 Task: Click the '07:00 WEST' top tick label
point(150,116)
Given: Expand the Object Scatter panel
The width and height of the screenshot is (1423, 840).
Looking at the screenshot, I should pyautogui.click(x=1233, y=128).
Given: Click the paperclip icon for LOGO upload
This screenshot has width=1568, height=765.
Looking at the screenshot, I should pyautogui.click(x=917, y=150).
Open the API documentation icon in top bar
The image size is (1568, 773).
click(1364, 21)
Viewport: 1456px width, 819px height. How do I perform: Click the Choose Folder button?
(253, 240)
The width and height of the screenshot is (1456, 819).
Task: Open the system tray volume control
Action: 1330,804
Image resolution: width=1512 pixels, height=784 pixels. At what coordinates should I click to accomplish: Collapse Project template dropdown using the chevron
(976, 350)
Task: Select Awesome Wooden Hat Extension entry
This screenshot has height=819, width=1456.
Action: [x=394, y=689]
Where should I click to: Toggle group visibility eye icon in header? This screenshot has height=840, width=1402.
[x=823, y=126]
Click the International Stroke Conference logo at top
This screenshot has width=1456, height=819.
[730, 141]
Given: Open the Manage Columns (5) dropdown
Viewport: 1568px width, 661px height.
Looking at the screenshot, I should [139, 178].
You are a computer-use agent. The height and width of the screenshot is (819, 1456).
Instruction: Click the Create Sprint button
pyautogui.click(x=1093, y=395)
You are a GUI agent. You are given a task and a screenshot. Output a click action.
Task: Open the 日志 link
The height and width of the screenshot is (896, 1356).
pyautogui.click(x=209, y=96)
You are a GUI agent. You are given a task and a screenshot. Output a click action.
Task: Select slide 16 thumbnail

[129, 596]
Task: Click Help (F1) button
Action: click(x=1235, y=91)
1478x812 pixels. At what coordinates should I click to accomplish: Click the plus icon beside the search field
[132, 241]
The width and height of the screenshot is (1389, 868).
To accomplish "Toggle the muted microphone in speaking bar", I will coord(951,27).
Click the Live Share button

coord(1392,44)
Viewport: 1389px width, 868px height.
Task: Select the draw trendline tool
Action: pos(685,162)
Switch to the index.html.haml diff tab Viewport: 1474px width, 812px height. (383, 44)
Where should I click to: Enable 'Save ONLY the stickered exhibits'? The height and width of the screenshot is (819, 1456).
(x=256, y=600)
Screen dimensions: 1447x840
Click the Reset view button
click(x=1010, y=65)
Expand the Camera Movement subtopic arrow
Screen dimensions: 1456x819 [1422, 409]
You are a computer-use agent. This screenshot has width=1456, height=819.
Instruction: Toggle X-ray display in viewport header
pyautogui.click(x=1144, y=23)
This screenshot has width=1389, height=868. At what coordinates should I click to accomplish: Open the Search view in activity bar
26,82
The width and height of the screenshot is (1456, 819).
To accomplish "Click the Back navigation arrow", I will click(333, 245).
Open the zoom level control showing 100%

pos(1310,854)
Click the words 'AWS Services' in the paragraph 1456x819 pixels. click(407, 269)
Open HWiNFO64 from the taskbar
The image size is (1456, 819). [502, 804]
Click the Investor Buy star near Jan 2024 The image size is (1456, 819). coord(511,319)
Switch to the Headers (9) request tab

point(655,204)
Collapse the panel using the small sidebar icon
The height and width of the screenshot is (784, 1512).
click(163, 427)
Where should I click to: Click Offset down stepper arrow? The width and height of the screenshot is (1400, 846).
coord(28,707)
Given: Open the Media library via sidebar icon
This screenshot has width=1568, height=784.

○ ○ ○ ○ ○ ○ ○

TASK STATEMENT: An exact repetition of the data above is all that is needed.

REPLY TO THE EXERCISE:
 Task: Click the '07:00 WEST' top tick label
point(150,116)
Given: Expand the Object Scatter panel
The width and height of the screenshot is (1423, 840).
Looking at the screenshot, I should pyautogui.click(x=1233, y=128).
Given: Click the paperclip icon for LOGO upload
This screenshot has width=1568, height=765.
Looking at the screenshot, I should pyautogui.click(x=917, y=150).
Open the API documentation icon in top bar
The image size is (1568, 773).
click(1364, 21)
Viewport: 1456px width, 819px height. How do I perform: Click the Choose Folder button?
(253, 240)
The width and height of the screenshot is (1456, 819).
Task: Open the system tray volume control
Action: 1330,804
Image resolution: width=1512 pixels, height=784 pixels. At what coordinates should I click to accomplish: Collapse Project template dropdown using the chevron
(976, 350)
Task: Select Awesome Wooden Hat Extension entry
This screenshot has height=819, width=1456.
Action: [x=394, y=689]
Where should I click to: Toggle group visibility eye icon in header? This screenshot has height=840, width=1402.
[x=823, y=126]
Click the International Stroke Conference logo at top
This screenshot has width=1456, height=819.
[730, 141]
Given: Open the Manage Columns (5) dropdown
Viewport: 1568px width, 661px height.
Looking at the screenshot, I should [139, 178].
You are a computer-use agent. The height and width of the screenshot is (819, 1456).
Instruction: Click the Create Sprint button
pyautogui.click(x=1093, y=395)
You are a GUI agent. You are given a task and a screenshot. Output a click action.
Task: Open the 日志 link
The height and width of the screenshot is (896, 1356).
pyautogui.click(x=209, y=96)
You are a GUI agent. You are given a task and a screenshot. Output a click action.
Task: Select slide 16 thumbnail

[129, 596]
Task: Click Help (F1) button
Action: click(x=1235, y=91)
1478x812 pixels. At what coordinates should I click to accomplish: Click the plus icon beside the search field
[132, 241]
The width and height of the screenshot is (1389, 868).
To accomplish "Toggle the muted microphone in speaking bar", I will coord(951,27).
Click the Live Share button

coord(1392,44)
Viewport: 1389px width, 868px height.
Task: Select the draw trendline tool
Action: pos(685,162)
Switch to the index.html.haml diff tab Viewport: 1474px width, 812px height. (383, 44)
Where should I click to: Enable 'Save ONLY the stickered exhibits'? The height and width of the screenshot is (819, 1456).
(x=256, y=600)
Screen dimensions: 1447x840
Click the Reset view button
click(x=1010, y=65)
Expand the Camera Movement subtopic arrow
Screen dimensions: 1456x819 [1422, 409]
You are a computer-use agent. This screenshot has width=1456, height=819.
Instruction: Toggle X-ray display in viewport header
pyautogui.click(x=1144, y=23)
This screenshot has width=1389, height=868. At what coordinates should I click to accomplish: Open the Search view in activity bar
26,82
The width and height of the screenshot is (1456, 819).
To accomplish "Click the Back navigation arrow", I will click(333, 245).
Open the zoom level control showing 100%

pos(1310,854)
Click the words 'AWS Services' in the paragraph 1456x819 pixels. click(407, 269)
Open HWiNFO64 from the taskbar
The image size is (1456, 819). [502, 804]
Click the Investor Buy star near Jan 2024 The image size is (1456, 819). coord(511,319)
Switch to the Headers (9) request tab

point(655,204)
Collapse the panel using the small sidebar icon
The height and width of the screenshot is (784, 1512).
click(163, 427)
Where should I click to: Click Offset down stepper arrow? The width and height of the screenshot is (1400, 846).
coord(28,707)
Given: Open the Media library via sidebar icon
This screenshot has width=1568, height=784.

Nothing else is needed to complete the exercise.